Keep every character as it is and output all of the records.

══════════

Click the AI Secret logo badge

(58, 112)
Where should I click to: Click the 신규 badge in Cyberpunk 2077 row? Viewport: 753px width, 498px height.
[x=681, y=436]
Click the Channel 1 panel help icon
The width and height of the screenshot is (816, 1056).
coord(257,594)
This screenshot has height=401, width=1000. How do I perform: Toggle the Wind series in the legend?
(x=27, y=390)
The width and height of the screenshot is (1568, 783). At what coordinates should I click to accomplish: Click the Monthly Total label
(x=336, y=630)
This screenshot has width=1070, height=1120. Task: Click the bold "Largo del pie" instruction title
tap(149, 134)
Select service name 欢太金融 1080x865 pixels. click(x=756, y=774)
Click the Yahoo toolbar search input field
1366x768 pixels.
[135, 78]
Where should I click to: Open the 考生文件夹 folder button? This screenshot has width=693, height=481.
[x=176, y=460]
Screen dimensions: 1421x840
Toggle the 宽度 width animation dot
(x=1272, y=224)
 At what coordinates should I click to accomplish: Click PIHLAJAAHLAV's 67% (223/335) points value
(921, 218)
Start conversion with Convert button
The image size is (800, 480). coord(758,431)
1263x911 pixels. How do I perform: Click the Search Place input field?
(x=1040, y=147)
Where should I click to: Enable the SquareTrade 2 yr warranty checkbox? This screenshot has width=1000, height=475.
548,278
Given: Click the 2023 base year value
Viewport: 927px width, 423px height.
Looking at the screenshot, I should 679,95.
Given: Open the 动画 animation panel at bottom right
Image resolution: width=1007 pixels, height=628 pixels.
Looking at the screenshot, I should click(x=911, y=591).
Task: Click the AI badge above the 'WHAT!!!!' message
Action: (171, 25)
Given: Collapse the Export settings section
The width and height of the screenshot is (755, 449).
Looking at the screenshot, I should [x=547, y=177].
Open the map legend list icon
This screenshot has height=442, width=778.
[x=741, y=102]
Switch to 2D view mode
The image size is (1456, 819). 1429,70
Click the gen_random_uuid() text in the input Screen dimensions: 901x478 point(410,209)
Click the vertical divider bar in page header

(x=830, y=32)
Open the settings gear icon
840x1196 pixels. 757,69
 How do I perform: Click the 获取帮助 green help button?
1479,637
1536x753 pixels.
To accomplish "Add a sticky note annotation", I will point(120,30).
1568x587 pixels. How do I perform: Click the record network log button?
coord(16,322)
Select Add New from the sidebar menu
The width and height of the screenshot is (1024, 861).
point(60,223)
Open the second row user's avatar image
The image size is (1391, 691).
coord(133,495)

══════════

■ **TASK RESPONSE**:
Click the AI Secret logo badge

(58, 112)
Where should I click to: Click the 신규 badge in Cyberpunk 2077 row? Viewport: 753px width, 498px height.
[x=681, y=436]
Click the Channel 1 panel help icon
The width and height of the screenshot is (816, 1056).
coord(257,594)
This screenshot has height=401, width=1000. How do I perform: Toggle the Wind series in the legend?
(x=27, y=390)
The width and height of the screenshot is (1568, 783). At what coordinates should I click to accomplish: Click the Monthly Total label
(x=336, y=630)
This screenshot has width=1070, height=1120. Task: Click the bold "Largo del pie" instruction title
tap(149, 134)
Select service name 欢太金融 1080x865 pixels. click(x=756, y=774)
Click the Yahoo toolbar search input field
1366x768 pixels.
[135, 78]
Where should I click to: Open the 考生文件夹 folder button? This screenshot has width=693, height=481.
[x=176, y=460]
Screen dimensions: 1421x840
Toggle the 宽度 width animation dot
(x=1272, y=224)
 At what coordinates should I click to accomplish: Click PIHLAJAAHLAV's 67% (223/335) points value
(921, 218)
Start conversion with Convert button
The image size is (800, 480). coord(758,431)
1263x911 pixels. How do I perform: Click the Search Place input field?
(x=1040, y=147)
Where should I click to: Enable the SquareTrade 2 yr warranty checkbox? This screenshot has width=1000, height=475.
548,278
Given: Click the 2023 base year value
Viewport: 927px width, 423px height.
Looking at the screenshot, I should 679,95.
Given: Open the 动画 animation panel at bottom right
Image resolution: width=1007 pixels, height=628 pixels.
Looking at the screenshot, I should click(x=911, y=591).
Task: Click the AI badge above the 'WHAT!!!!' message
Action: (171, 25)
Given: Collapse the Export settings section
The width and height of the screenshot is (755, 449).
Looking at the screenshot, I should [x=547, y=177].
Open the map legend list icon
This screenshot has height=442, width=778.
[x=741, y=102]
Switch to 2D view mode
The image size is (1456, 819). 1429,70
Click the gen_random_uuid() text in the input Screen dimensions: 901x478 point(410,209)
Click the vertical divider bar in page header

(x=830, y=32)
Open the settings gear icon
840x1196 pixels. 757,69
 How do I perform: Click the 获取帮助 green help button?
1479,637
1536x753 pixels.
To accomplish "Add a sticky note annotation", I will point(120,30).
1568x587 pixels. How do I perform: Click the record network log button?
coord(16,322)
Select Add New from the sidebar menu
The width and height of the screenshot is (1024, 861).
point(60,223)
Open the second row user's avatar image
The image size is (1391, 691).
coord(133,495)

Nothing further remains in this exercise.